ANFORDERUNG A ▸ Von wem wird im Text über die Studierendengemeinden die hauptamtliche Pfarrstelle in der Regel bereitgestellt?
ANFORDERUNG B ▸ Führe den Text über die Studierendengemeinden im Anschluss an seinen letzten Satz weiter.

TEXTABSCHNITT ▸
========================

Wie sieht das konkret aus?
Ein typisches Kernangebot ist der Gemeindeabend: Da trifft man sich zum gemeinsamen Essen, feiert eine Andacht zusammen und spricht über ein Thema. Darüber hinaus gibt es viele verschiedene Gottesdienste, Andachten, Gesprächsabende, musikalische und andere Aktivitäten. Eine wichtige Rolle spielt die internationale Ökumene. Außerdem lebt das Programm stark von der Beteiligung der Studierenden; sie bringen ihre Vorschläge  und Bedürfnisse ein und haben viele Freiheiten zum Experimentieren.

Zum Beispiel?
Gerade erarbeiten wir ein Handbuch mit Liturgien für besondere Gottesdienste: zum Beispiel für einen Gottesdienst, bei dem der Menschen gedacht wird, deren Körper beim Medizinstudium präpariert werden. Oder Gottesdienste für ausländische Studierende, die beim Tod eines nahen Menschen nicht in ihr Heimatland fahren können und einen Ort zum Gedenken brauchen.

Wie sind die Gemeinden organisiert?
Sie leben natürlich von dem Engagement der Studierenden. Es gibt in der Regel eine hauptamtliche Pfarrstelle, die von den Landeskirchen bereitgestellt wird, und ein ehrenamtliches Leitungsgremium. Wie aktiv die Studierenden sich einbringen, ist natürlich sehr unterschiedlich. Diejenigen, die vorher schon in einer Gemeinde mitgearbeitet haben, suchen häufig gezielt nach unseren Angeboten. Andere werden durchs Internet oder durch Mund-zu-Mund-Propaganda auf uns aufmerksam. Wichtig ist auch, dass wir Anlaufstelle für viele ausländische Studierende sind. Wir vermitteln Stipendien; viele ESGn sind in der Arbeit mit Flüchtlingen sehr engagiert: vom Sprachkurs über Übersetzungshilfen bis hin zu Freizeit- und Gruppenangeboten.  

Wie sieht es mit anderen religiösen Gruppierungen an der Uni aus?

========================

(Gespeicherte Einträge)
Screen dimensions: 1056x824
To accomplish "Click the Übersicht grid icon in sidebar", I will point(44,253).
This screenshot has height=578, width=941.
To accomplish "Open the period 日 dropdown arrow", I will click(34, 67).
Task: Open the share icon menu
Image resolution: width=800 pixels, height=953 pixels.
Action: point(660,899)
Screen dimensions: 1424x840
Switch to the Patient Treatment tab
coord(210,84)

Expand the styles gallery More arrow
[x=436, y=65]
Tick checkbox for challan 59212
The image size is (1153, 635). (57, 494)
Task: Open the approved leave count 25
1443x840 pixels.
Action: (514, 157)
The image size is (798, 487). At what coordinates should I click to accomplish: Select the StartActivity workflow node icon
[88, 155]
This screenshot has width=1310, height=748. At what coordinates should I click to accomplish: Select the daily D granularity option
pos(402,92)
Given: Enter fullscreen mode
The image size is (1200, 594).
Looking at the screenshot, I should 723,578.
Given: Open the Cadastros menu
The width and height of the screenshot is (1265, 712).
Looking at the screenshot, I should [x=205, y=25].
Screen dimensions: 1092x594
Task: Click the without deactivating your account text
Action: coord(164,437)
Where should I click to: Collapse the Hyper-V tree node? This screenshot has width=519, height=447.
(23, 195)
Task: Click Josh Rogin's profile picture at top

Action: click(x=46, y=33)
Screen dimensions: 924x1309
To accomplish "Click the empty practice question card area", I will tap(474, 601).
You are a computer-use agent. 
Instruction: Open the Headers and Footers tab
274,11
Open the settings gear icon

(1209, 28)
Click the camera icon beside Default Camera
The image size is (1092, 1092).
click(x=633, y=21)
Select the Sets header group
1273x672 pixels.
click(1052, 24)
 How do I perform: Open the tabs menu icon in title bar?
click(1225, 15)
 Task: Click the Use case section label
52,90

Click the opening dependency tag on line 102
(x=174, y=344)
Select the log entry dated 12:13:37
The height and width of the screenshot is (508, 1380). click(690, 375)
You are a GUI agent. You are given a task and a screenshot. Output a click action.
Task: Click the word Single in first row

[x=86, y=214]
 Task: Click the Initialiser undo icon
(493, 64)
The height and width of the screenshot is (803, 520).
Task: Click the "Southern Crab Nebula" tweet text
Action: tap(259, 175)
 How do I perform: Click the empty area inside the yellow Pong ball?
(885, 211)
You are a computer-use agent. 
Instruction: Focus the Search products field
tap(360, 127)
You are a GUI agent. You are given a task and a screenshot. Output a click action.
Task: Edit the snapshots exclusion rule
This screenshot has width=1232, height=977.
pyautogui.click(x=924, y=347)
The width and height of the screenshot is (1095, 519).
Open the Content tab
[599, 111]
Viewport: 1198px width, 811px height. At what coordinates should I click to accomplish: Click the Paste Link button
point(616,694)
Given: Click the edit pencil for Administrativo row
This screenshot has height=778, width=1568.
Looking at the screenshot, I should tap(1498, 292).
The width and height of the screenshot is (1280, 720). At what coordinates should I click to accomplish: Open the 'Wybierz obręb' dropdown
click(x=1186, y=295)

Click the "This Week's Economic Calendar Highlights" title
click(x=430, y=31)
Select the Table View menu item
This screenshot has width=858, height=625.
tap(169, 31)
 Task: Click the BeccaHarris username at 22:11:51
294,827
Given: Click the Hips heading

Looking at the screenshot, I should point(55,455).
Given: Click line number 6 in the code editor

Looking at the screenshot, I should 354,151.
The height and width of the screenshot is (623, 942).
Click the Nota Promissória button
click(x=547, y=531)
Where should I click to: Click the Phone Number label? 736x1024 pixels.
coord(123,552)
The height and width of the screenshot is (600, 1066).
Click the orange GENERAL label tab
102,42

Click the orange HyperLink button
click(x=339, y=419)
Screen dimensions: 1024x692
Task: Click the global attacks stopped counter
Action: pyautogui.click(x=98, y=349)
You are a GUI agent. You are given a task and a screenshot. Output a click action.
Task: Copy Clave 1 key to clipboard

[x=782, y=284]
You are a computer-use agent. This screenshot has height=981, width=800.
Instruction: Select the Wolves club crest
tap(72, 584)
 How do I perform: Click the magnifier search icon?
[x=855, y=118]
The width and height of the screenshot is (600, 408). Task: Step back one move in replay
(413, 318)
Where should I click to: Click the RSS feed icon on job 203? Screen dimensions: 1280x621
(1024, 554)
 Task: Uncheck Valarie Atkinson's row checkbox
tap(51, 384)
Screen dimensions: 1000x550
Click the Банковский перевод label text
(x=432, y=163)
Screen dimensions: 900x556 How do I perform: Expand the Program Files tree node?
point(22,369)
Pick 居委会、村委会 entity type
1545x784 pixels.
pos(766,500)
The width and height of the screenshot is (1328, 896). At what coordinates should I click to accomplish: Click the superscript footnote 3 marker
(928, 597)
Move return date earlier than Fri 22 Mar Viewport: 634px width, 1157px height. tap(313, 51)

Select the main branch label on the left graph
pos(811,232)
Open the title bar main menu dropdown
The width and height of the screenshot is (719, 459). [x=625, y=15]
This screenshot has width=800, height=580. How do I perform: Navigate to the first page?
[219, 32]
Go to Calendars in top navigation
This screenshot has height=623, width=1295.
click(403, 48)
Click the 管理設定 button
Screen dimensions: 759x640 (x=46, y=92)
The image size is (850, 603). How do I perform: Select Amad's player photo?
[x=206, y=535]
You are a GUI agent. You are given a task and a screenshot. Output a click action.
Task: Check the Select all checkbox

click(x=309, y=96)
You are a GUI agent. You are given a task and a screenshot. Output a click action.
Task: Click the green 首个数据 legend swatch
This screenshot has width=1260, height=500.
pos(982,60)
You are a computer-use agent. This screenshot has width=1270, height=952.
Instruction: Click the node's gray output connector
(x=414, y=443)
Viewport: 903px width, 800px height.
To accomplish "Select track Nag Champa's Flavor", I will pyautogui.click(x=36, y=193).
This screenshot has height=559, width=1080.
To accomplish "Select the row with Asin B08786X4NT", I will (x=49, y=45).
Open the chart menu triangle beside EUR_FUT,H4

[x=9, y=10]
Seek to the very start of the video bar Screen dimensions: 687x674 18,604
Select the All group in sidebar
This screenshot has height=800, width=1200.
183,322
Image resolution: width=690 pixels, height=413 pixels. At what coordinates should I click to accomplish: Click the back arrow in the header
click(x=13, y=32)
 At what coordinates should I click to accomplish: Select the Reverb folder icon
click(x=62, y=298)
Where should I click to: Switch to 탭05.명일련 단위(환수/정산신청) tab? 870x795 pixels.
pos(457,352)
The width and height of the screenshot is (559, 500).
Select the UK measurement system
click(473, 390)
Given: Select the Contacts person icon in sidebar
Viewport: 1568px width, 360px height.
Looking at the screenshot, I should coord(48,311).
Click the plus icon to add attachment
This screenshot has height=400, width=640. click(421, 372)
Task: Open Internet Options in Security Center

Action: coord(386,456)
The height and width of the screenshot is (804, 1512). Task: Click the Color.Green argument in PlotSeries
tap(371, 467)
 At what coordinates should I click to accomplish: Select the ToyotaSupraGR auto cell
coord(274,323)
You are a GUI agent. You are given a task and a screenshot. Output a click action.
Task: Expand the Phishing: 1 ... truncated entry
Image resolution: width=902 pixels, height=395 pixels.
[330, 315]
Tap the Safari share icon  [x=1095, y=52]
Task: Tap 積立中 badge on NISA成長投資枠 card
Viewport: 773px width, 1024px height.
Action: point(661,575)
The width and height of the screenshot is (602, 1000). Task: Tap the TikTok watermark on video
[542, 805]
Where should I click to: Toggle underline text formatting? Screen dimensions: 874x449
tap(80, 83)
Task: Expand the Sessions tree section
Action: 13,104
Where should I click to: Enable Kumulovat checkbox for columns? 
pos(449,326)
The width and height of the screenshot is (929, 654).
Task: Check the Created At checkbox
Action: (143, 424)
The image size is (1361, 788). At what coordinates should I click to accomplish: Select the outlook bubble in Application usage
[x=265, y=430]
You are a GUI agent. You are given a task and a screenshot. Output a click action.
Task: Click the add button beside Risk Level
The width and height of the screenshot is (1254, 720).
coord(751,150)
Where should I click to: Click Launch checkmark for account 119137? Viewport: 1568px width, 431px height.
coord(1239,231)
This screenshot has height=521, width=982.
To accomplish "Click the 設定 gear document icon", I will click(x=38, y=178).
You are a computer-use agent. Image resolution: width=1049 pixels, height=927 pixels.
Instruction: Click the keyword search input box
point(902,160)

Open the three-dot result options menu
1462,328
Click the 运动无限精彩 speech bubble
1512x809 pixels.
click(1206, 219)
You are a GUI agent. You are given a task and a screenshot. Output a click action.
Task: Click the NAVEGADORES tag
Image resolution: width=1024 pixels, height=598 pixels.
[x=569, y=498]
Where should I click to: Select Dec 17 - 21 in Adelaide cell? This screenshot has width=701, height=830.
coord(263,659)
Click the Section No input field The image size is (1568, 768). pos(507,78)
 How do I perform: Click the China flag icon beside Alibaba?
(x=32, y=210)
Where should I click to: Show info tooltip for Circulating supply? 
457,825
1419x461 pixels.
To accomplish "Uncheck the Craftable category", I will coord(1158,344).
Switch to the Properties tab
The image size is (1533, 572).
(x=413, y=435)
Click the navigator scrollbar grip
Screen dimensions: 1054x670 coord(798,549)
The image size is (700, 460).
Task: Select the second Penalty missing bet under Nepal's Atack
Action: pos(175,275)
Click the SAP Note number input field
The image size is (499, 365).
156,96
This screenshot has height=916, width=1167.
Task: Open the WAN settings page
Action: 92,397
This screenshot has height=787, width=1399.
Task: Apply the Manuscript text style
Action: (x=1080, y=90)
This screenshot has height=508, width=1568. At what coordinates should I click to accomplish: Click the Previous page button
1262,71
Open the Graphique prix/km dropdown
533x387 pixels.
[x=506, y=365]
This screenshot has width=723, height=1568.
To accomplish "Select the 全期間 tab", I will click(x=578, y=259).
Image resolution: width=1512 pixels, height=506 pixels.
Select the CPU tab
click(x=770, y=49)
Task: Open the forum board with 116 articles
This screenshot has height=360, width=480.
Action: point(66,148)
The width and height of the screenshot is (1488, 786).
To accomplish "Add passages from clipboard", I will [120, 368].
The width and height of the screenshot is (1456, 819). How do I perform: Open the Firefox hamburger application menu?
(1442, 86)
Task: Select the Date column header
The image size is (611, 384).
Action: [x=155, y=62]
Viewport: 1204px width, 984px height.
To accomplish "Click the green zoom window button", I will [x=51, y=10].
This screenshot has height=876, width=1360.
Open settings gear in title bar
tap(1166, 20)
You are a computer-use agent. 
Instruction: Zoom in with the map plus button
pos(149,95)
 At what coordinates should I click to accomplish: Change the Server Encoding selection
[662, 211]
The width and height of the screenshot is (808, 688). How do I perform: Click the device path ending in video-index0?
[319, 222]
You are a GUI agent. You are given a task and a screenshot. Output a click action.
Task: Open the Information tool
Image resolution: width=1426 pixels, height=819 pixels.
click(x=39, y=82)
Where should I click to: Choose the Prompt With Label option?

========================

ENDGÜLTIGE ANTWORT A ▸ Von den Landeskirchen.

ENDGÜLTIGE ANTWORT B ▸
Neben den ESGn, die eher landeskirchlich geprägt sind, finden sich die Studentenmission Deutschland (SMD),  „Campus für Christus“ oder die „Navigatoren“ aus dem freikirchlichen Bereich; außerdem natürlich muslimische und jüdische Studierendenorganisationen.
Zum Teil ist die Zusammenarbeit gut, es gibt aber auch Konflikte: etwa bei den Gruppierungen, die Homosexualität ablehnen. Das führt dann zu Auseinandersetzungen mit den Studierendenausschüssen, den ASTen. In den ESGn sind wir offen für verschiedene Ausprägungen des Glaubens und auch für andere Religionen. Bei unseren internationalen Gesprächskreisen wird schon gelebt, was sich in Zukunft auch in den Ortsgemeinden und der gesamten Gesellschaft immer mehr durchsetzen wird: mulitreligiöse Toleranz und Akzeptanz in einem säkularen Umfeld.

Welche Stellung hat Religion an den Universitäten überhaupt?
Da gibt es meiner Beobachtung nach die Tendenz, Religion ganz aus dem Uni-Alltag rauszuhalten, um Konflikte zu vermeiden. So wurden bereits an mehreren Unis Gebetsräume geschlossen. In diesem Zug wird dann gleich alles Religiöse verbannt, weil man sich nicht zutraut, selbst unterscheiden und auswählen zu können. Wir sind bundesweit mit den Rektoraten im Gespräch und werben für ein anderes Verständnis von Religionsfreiheit: nicht als Freiheit von Religion, sondern als Freiheit für den Glauben.
Es gibt aber auch eine ganze Reihe von Unis, die den ESGn sehr positiv gegenüberstehen und ihnen wichtige Aufgaben im Gesamtgefüge der Hochschule übertragen. Und an einigen Standorten werden neue Räume der Stille eröffnet.

Hat sich die Arbeit in den ESGn in den letzten Jahren verändert?
Auf jeden Fall. Durch den Bologna-Prozess hat sich das Studium seit den 1990er Jahren sehr verdichtet. Die Studierenden haben viel weniger Zeit für kirchliches oder gesellschaftliches Engagement. Sie empfinden stärkeren Druck und wägen daher auch mehr ab: Was bringt mir was, was kann ich mir zusätzlich zum Studium leisten. Auch die Fluktuation hat zugenommen: Meine Kolleginnen und Kollegen erzählen, dass sie fast in jedem Jahr eine ganz neue Besetzung haben.
Außerdem hat sich der Schwerpunkt verschoben: In den 80er Jahren waren die ESGn sehr politisch. Heute suchen die Studierenden bei uns vermehrt auch nach spirituellen Erfahrungen – ohne auf gesellschaftliches Engagement, wie z.B. in der Flüchtlingsarbeit, zu verzichten.